What the exercise asks
Once you find the line with "Task: Switch to the 7 Days trend view" in the entries below, print it and each line after it up to and including the line with "Task: Click the Tagesleistung panel title", exactly, without pictures.

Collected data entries
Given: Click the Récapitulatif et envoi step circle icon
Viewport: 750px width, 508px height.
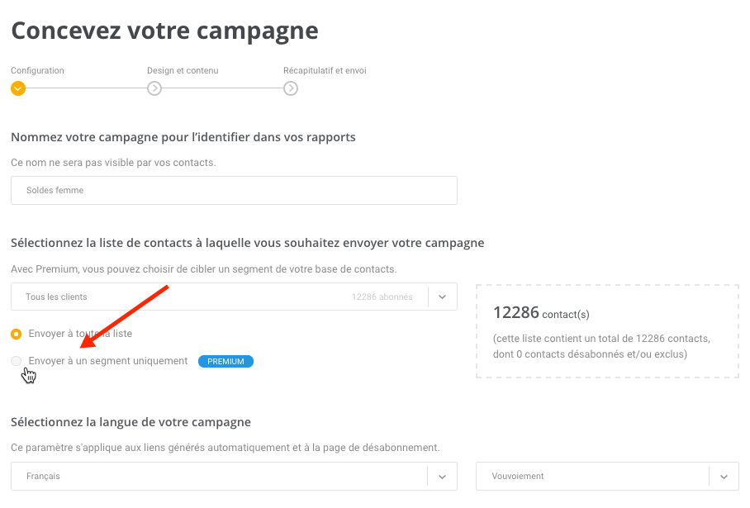Looking at the screenshot, I should (x=291, y=88).
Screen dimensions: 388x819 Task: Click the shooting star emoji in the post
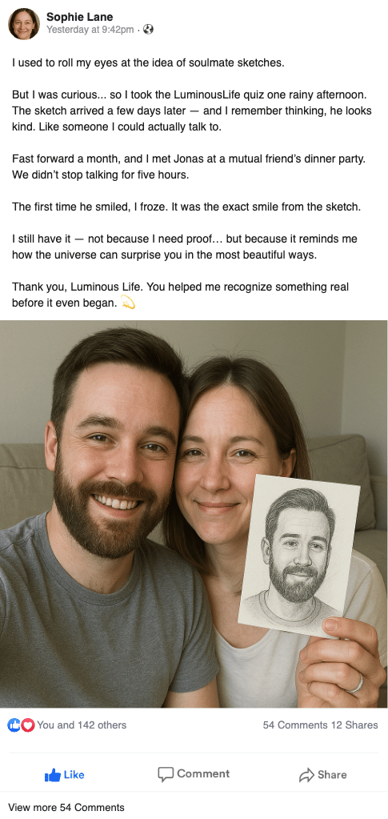tap(128, 303)
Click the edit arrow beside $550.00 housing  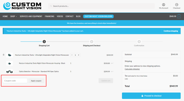tap(112, 63)
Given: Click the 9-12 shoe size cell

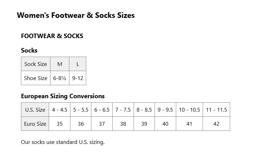Looking at the screenshot, I should 78,78.

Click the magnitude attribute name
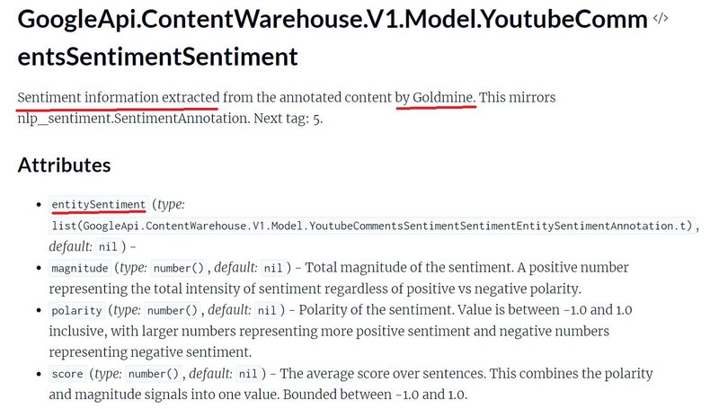click(80, 268)
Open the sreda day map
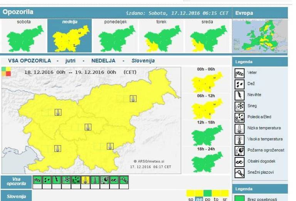This screenshot has height=201, width=296. pos(207,36)
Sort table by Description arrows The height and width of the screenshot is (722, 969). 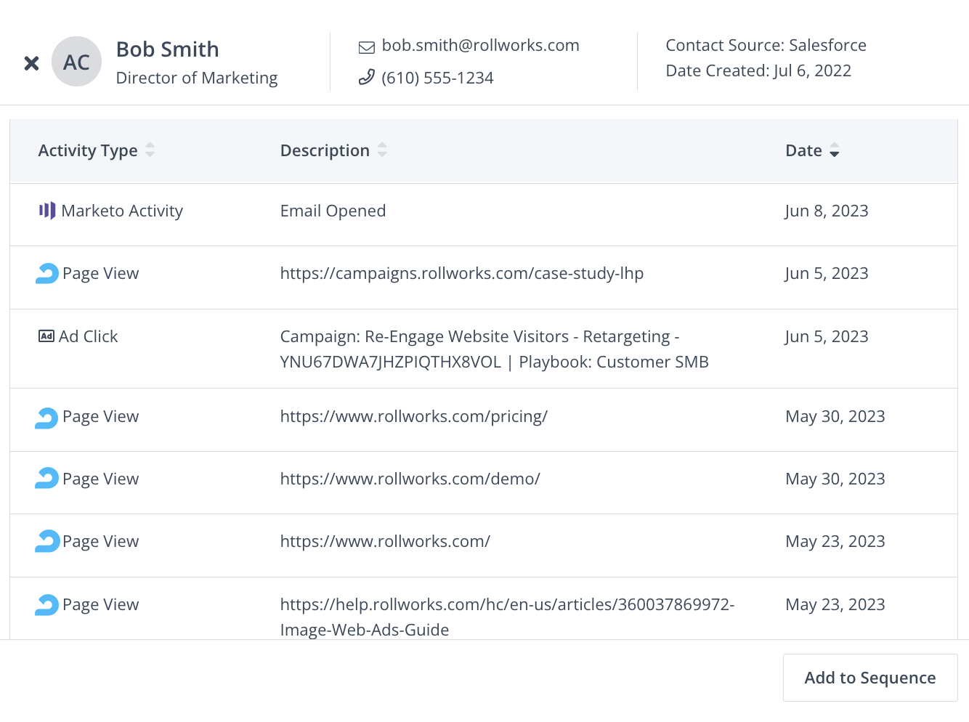(382, 150)
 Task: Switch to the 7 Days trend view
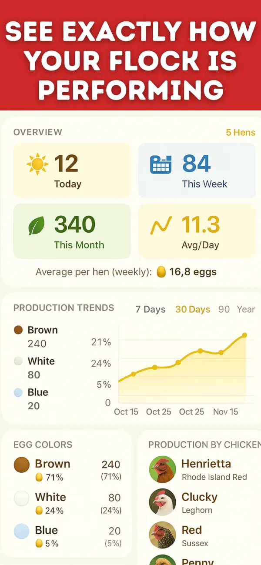(150, 309)
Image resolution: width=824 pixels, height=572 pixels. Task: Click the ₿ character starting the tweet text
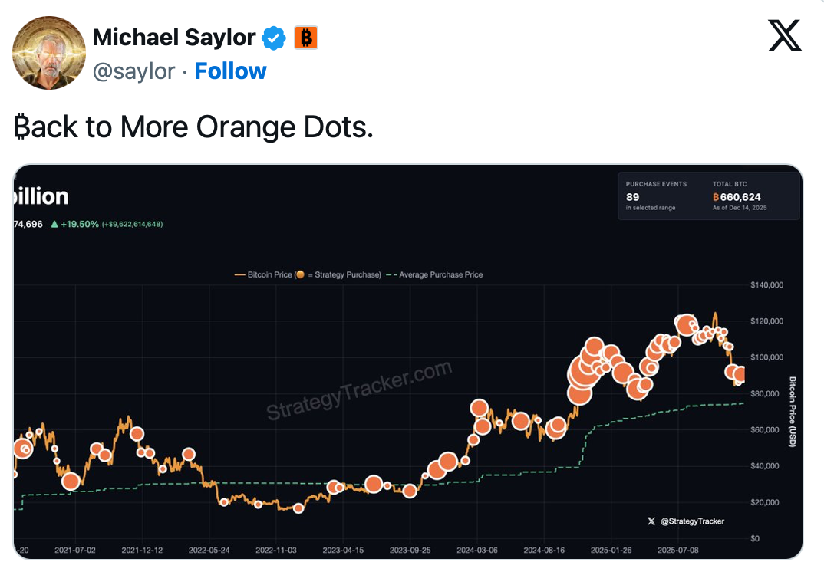[20, 127]
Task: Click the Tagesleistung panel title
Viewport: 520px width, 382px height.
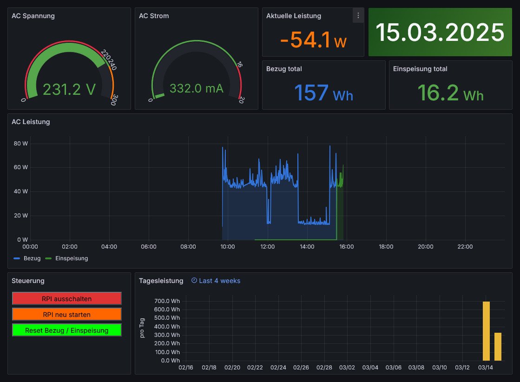Action: [x=161, y=281]
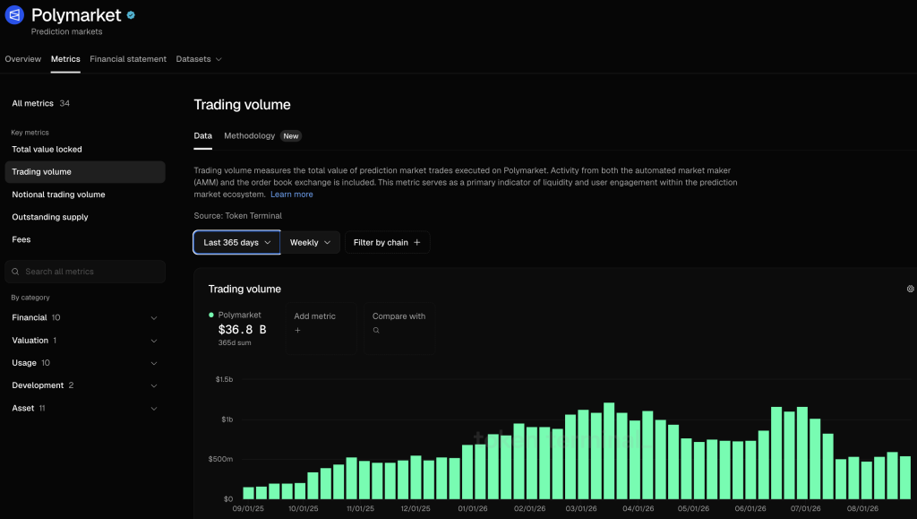Viewport: 917px width, 519px height.
Task: Click the plus icon on Filter by chain
Action: [x=417, y=242]
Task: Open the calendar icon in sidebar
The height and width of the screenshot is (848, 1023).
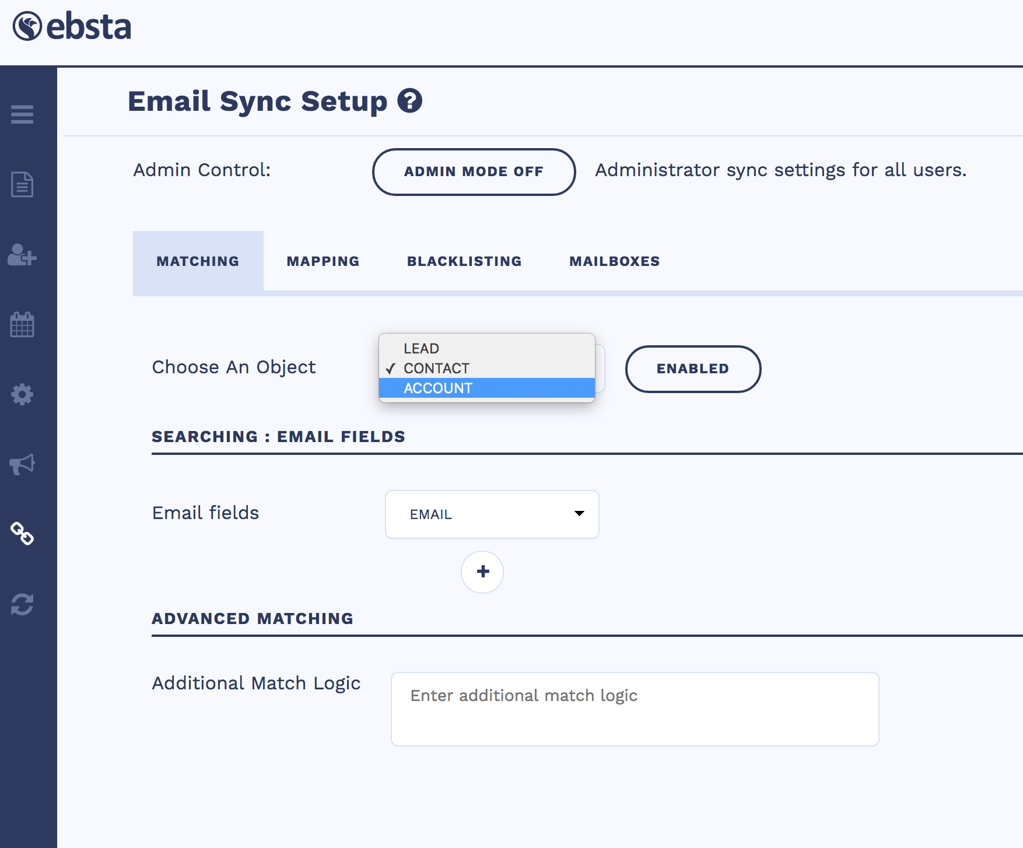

Task solution
 Task: Switch to the 7 Days trend view
(150, 309)
Image resolution: width=824 pixels, height=572 pixels. Task: Click the ₿ character starting the tweet text
[20, 127]
Task: Click the Tagesleistung panel title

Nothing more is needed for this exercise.